リニューアル前の「UNIQLO.COM」。Flashアニメーションによるキービジュアルがページ面積の半分近くを占めるレイアウトだったサイトトップとは別になっていたリニューアル前の「オンラインショップ」

 これに対して、リニューアル後のUNIQLO.COMでは、オンラインショップのトップページを廃止して、サイトトップと統合。トップページには“旬”の新商品の写真画像がずらりと縦に並び、画像をクリックすればオンラインショップの詳細ページへすぐに移動できるようになった。

リニューアル後は、トップから商品画像をクリックすると直接商品ページに飛べるようになった

グリッドを使った、折り込みチラシのようなトップページ

 デザインも大きく変わった。ページの半分近くを占めていたFlashアニメーションはなくなり、写真画像とCSS/HTMLのみのシンプルな作りに。流行りのJavaScriptの利用も最低限に抑えた。代わって、大小のレイアウトブロックを意図的にずらして組み合わせることで“動き”を表現し、持ち前のカラフルな商品写真を使うことで楽しい雰囲気を作り出している。まるで、グリッド・システムを使った同社の折り込みチラシのようなデザインだ。

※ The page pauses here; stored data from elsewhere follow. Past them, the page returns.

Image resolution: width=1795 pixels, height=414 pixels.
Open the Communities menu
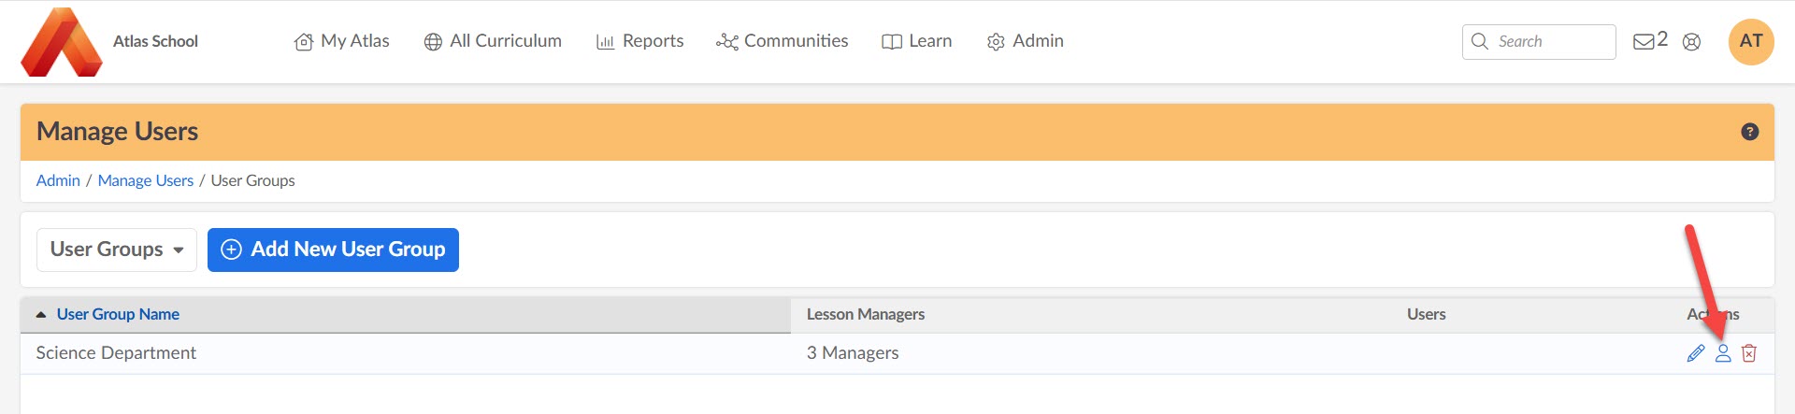click(x=783, y=41)

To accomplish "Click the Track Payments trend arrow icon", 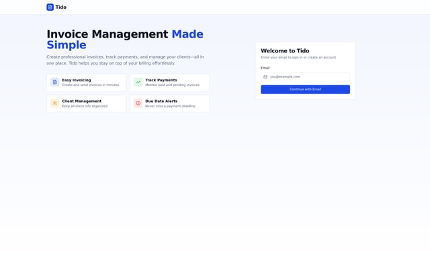I will pos(138,82).

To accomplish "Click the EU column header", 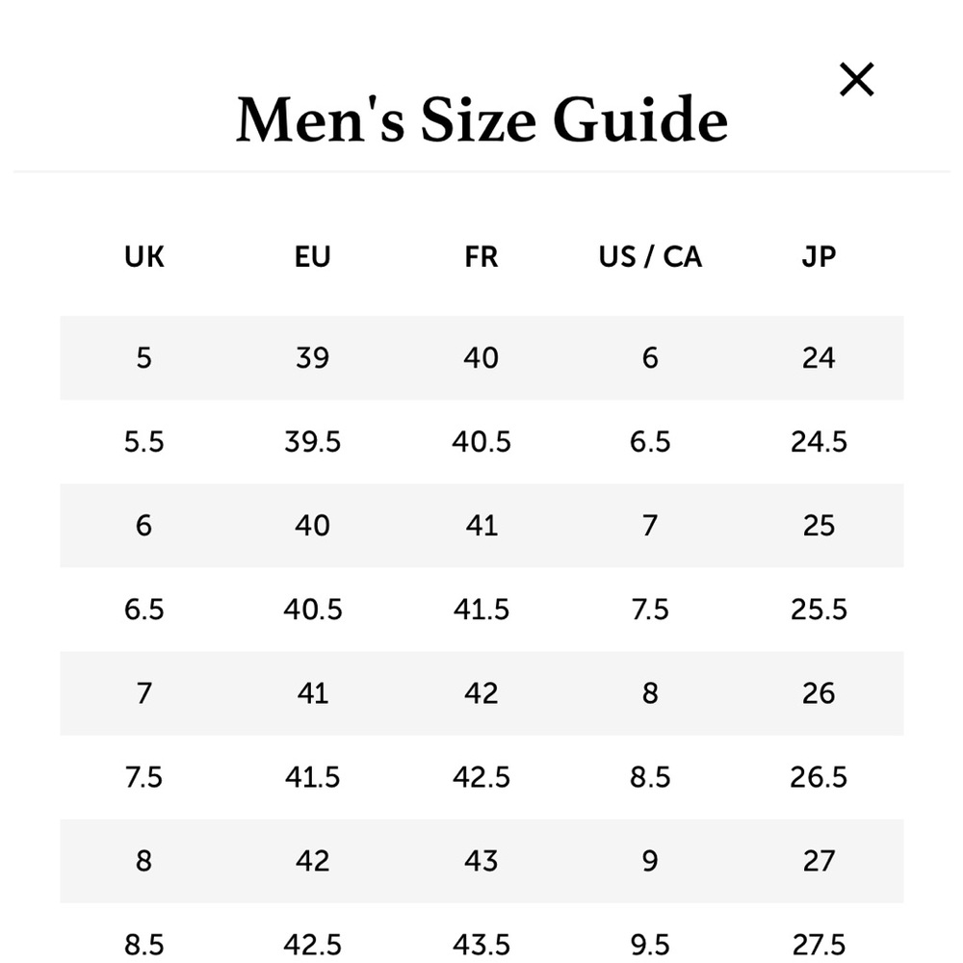I will pyautogui.click(x=313, y=257).
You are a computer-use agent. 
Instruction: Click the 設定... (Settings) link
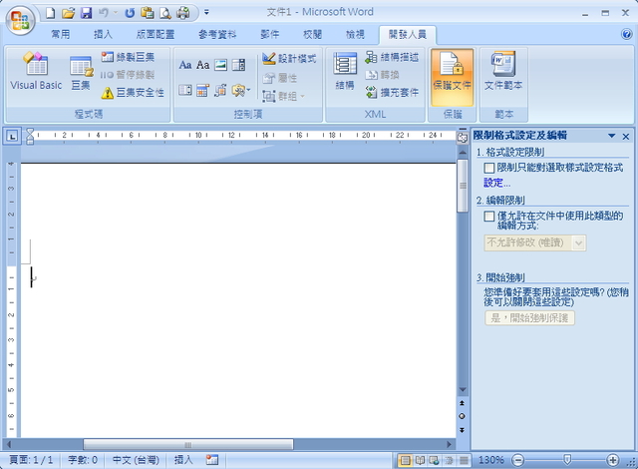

グリッド・システムを使った、ユニクロの折り込みチラシ。大小さまざまなサイズのブロックを巧みに組み合わせてレイアウトされている

 この「超合理的」な新しいサイトデザインは、日本だけでなく、同社が店舗展開している各国のローカルサイトにも順次適用していくとのこと。すでに、米国韓国中国などが新しいデザインに切り替わっている。